Hope you found this helpful and that it has you excited about the possibilities now available! This is not intended to be a fully comprehensive guide to the FoilPress—I’m just sharing what worked for me during my play time. OK? OK.

Let me know down below in the comments, if you’d like to see more FoilPress videos from me!

Cheers!


YOU WON MY HEART

I love the copper spot foiling on these X’s and O’s—I used my Zig Two Way Glue Pen to coat only parts of the letters to create a really modern/graphic kind of look. This only works if you allow the two-way glue to dry completely—if it’s “wet”, this doesn’t work. When the glue totally dries, it will be tacky to the touch; I just applied copper foil over the top, burnishing the ugly side of the foil sheets against the tacky adhesive with the pads of my fingertips and then 3D mounted the letters to my card front.

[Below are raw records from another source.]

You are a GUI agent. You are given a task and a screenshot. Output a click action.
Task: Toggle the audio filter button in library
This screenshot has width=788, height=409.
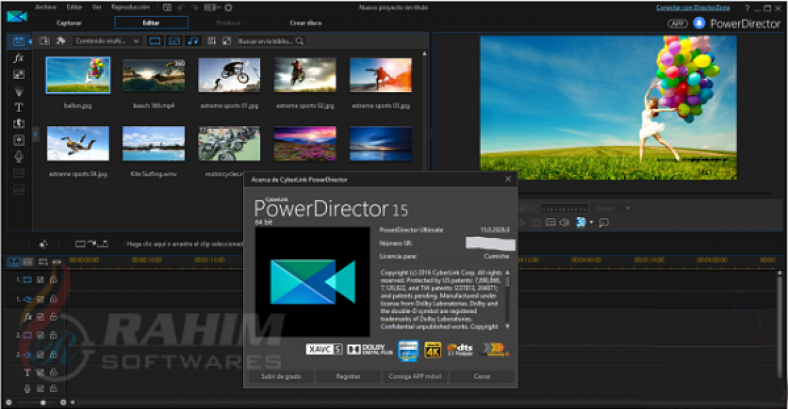tap(193, 41)
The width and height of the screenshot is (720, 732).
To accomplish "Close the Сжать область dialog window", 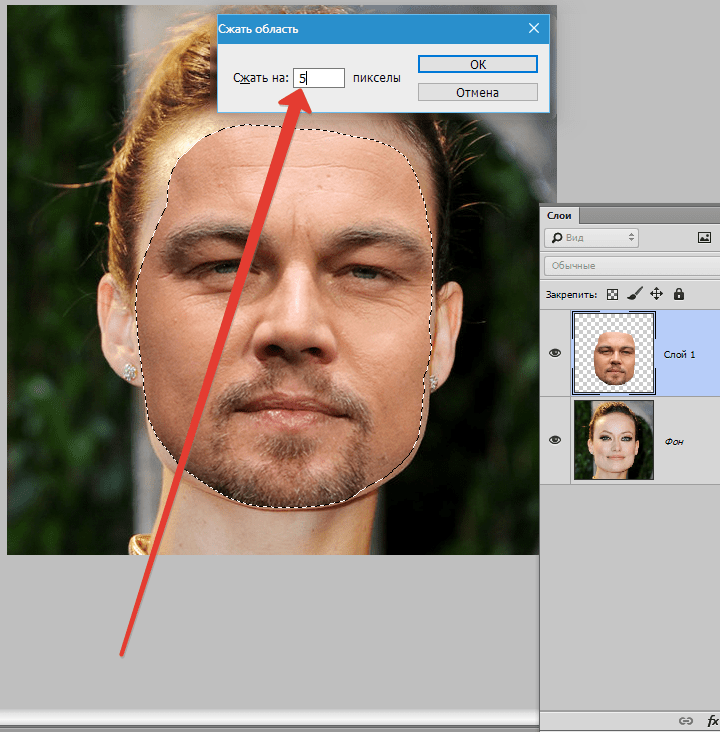I will coord(534,29).
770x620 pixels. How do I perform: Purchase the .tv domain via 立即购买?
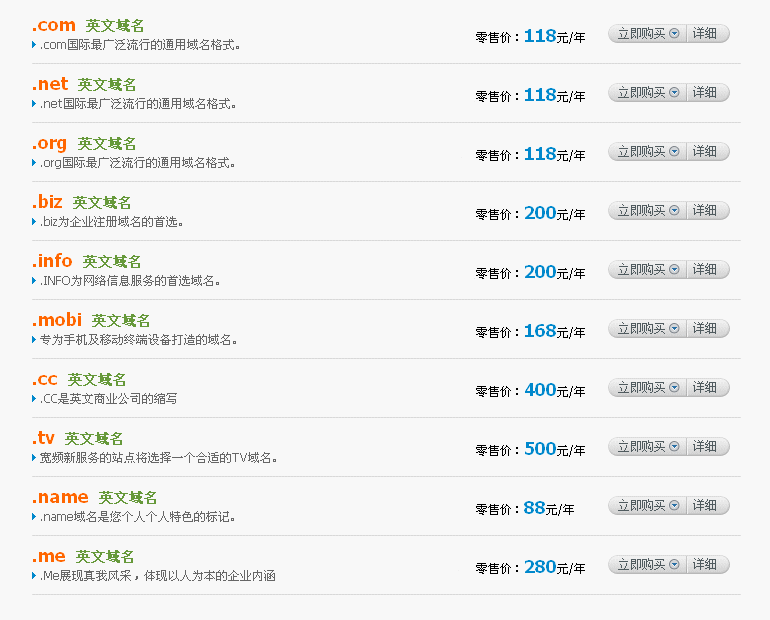pos(641,447)
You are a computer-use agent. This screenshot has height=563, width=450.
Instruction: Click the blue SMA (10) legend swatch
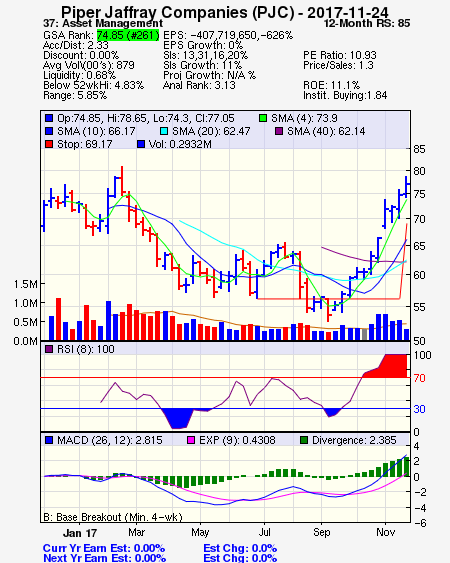49,131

Customized the sentiment by using the Letterboard Alphabet Die Set—this works pretty spiffy if you bulk cut the letters ahead. I did a Hello, Monday video about that on the Ellen Hutson Channel; you can check that out HERE.

The wheels are turning with ideas for 3D mounting all kinds of different images within that stitched Tic Tac Toe grid—how fun is that?!

Happy New Year!


HANG ON

I’m such a tactile individual—I think that’s why the theme of hands really resonates with me. I talk with my hands, I have a tendency to hug people—even people I just met, which is not always a good thing if you don’t know what their personal space zone is—I love to reach out and touch fabrics, shiny and smooth surfaces… I do have my limits, as you well know: Inks/paints and anything gooey/messy. Raw meat. That last one is probably the hardest for me. The Mister, however, has no such aversion and will gladly fire up the grill when there’s meat around here. So, when I don’t feel like cooking dinner, you better believe I have some meat in the fridge to woo the Grill Master.

I digress…

Finished card measures 3.5 x 5” (a.k.a. 4-bar Note)

After die-cutting the hand from kraft card stock, I painted the nails with a Copic Marker and then folded the fingers around some knotted twine, using tiny pieces of foam adhesive to anchor the finger tips and the twine into place before gluing to my card front. The other end of the rope is secured on the inside with a piece of washi tape, but if you wanted to conceal the end, you can always make a “front”, then glue that down to a base card, sandwiching the twine in between.

I just had a thought, tho…. hmmmmmm. I will have to make it real and come back and share it. Sound like a good idea? •grin•

BTW, why, whY, WHY is that good ideas come when you’re supposed to be working on something else??? Happens to me every single time… •sigh•

Anyhoo, I also have a quick tip:

If your cutting pads are all marked up and leaving etch marks on the back side of your die cuts, try placing a piece of typing paper in between the card stock and the cutting pad before running your die through your machine; it can reduce or eliminate those dang etch marks, so you don’t have to grab a fresh cutting pad.


Hope your Christmas was peaceful, joyous, and found you in the company of family and friends. I had all that + meat. •wink• Good times.


LETTERBOARD BIRTHDAY

You know me. A card that makes me laugh is always going to be my favorite. Always!!! I figured out some fun hacks (a.k.a. tips & tricks) for this awesome Letterboard Die set—be sure to stop by the Ellen Hutson Blog on Dec. 24th because I have a video highlightin’ m’ trusty dusty hacks! LOL!

And, all that glorious rainbow confetti? I DIY’d it. •cheeky grin• Here’s a link to my video on YouTube: DIY Rainbow Tissue Paper Confetti. It works so awesome with the Confetti Flinger Die. Seriously, you gotta try it! Too much fun!!!

I’m really glad you stopped by today. Really, really.